Ms. Taylor described her sometimes frustrating experiences with health care providers as it became clear that she was coming to the end.  Both her parents died in nursing homes after long descents into dementia, and she wanted to avoid horrible experiences of death for herself and her family.

She considered committing suicide but decided against it because assisted suicide is illegal in Australia (as in most countries), and she didn’t want to traumatize survivors who would be surprised to find her corpse.

Most of the book is a reflection about her life and family.  She had wanted to write a book about her parents but put it off while they were alive.  What she described as her “slow death” provided her last opportunity to process and express her memories and feelings.  I imagine that this probably was very satisfying for her as she approached the end of her life, especially as a gift to her beloved husband and children.

Our Legacies

Lawprofblawg, an anonymous law professor, recently reflected on law professors’ lives, deaths, and legacies.  He wrote that when law professors die, “the things that really are remembered are how the professor[s] helped others get jobs;  how they mentored people;  how their door was always open to students;  lovable quirks in the classroom.”
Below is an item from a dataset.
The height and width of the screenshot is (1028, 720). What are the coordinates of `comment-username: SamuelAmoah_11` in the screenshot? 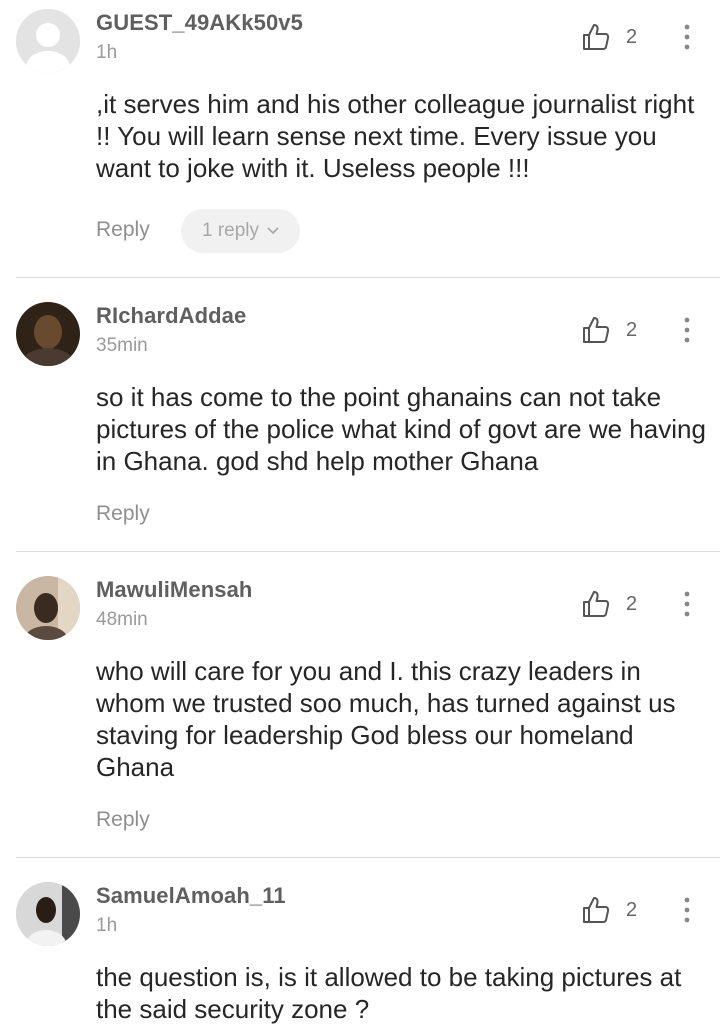 It's located at (191, 896).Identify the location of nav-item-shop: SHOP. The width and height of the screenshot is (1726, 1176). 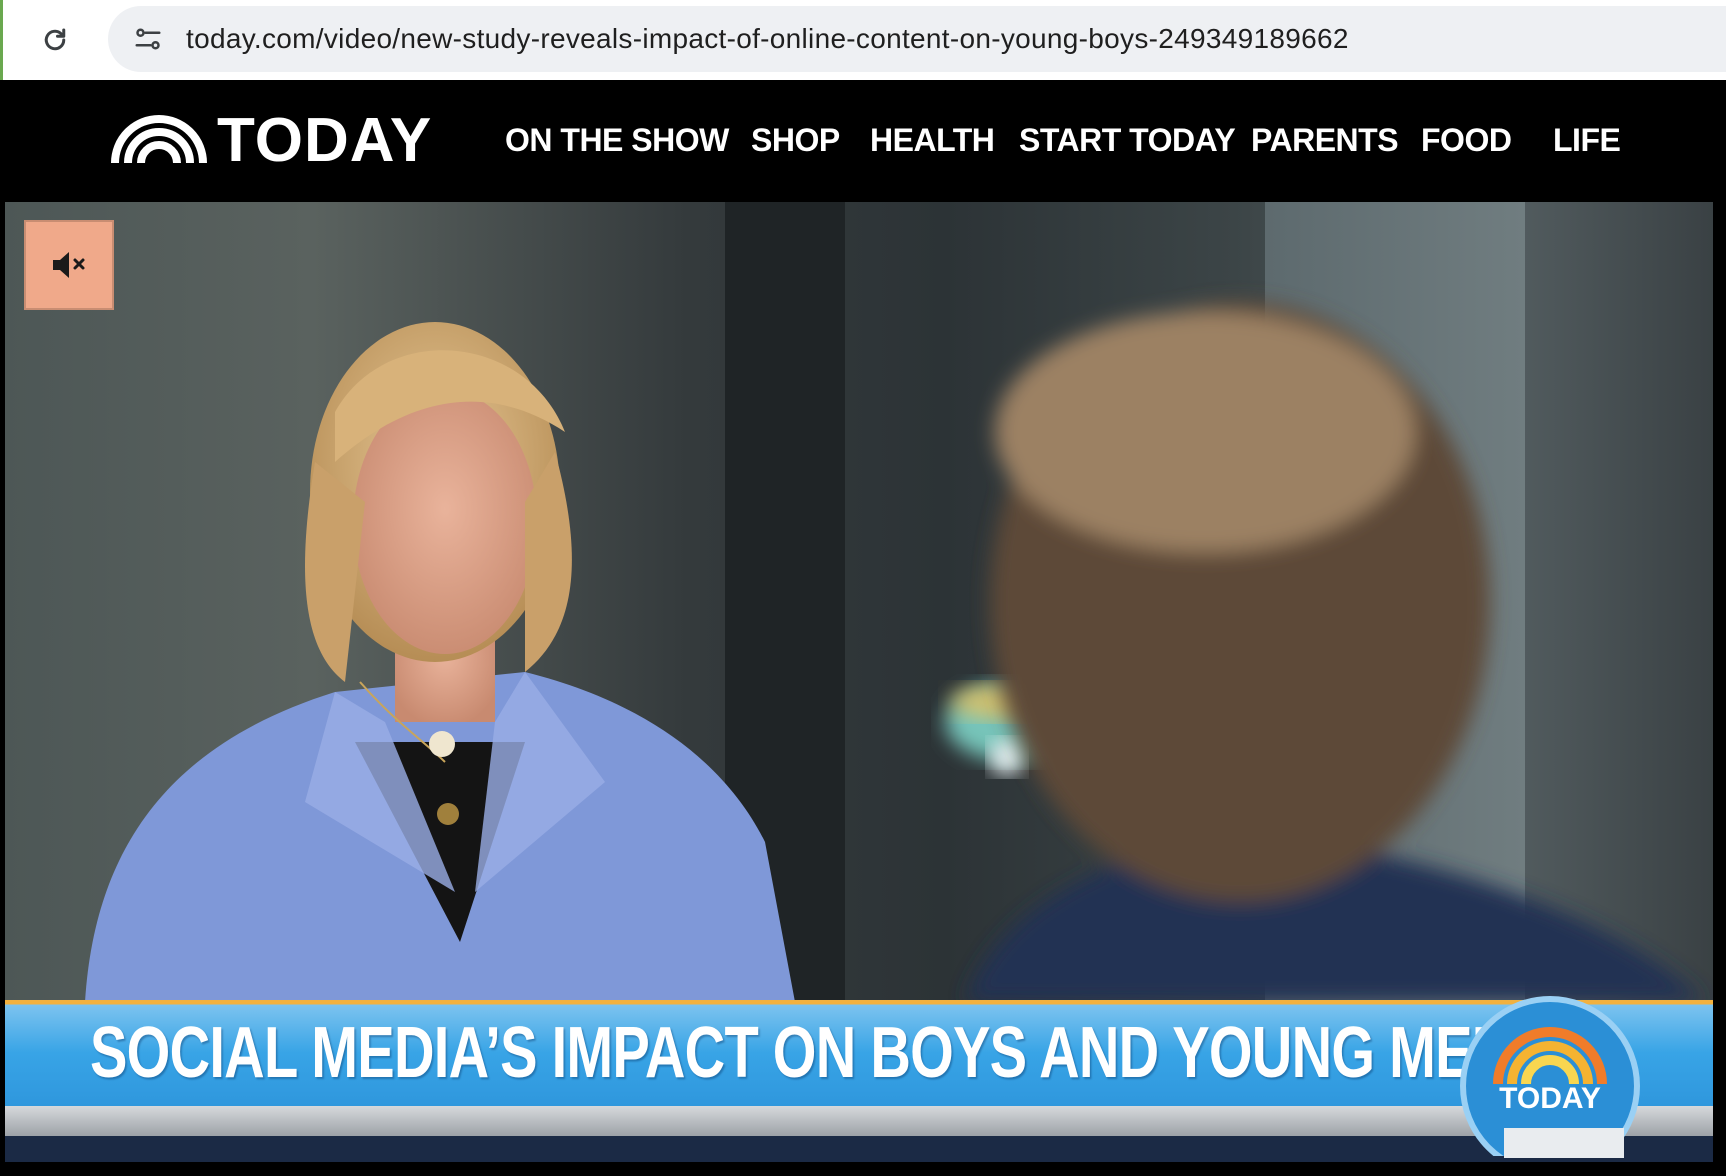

Although we are incentivized to produce ever more publications, he argues that they have limited value as they are likely to be soon forgotten in the inexorable production of even more publications that no one may ever read.

He concludes by recommending that “we appreciate people while they are with us.”

I agree.  In 2019, I wrote this post noting that giving appreciation is

a quintessential way to create value.  Other than investing a little time, we incur no cost to express appreciation, which not only is likely to make others feel good but also makes us feel good to make others feel good.

These are extremely vexing times in our world and, individually, we cannot fix the big looming problems.  But we can make things a little better by letting people know that we really appreciate them and what they have done for us.

Perhaps paradoxically, now that life generally is much more vexing, I think that this approach makes even more sense.

At least as important is to do things that others will appreciate.  For faculty, this may consist of helping students learn important lessons, producing insightful ideas, and serving our communities, among other things.

We can die suddenly and at any age.  So it’s important to live as if we might die tomorrow.

Whenever we die, we survive our deaths in others’ memories.  Our best legacies may be the memories we leave with others.

2 thoughts on “Living, Dying, and Life After Death”

  1. Beautiful post John. I agree with you 100%. I appreciate the many ways you’ve enriched our collective conversation in ADR and memorialized our times together through your photography. Thanks for all you do!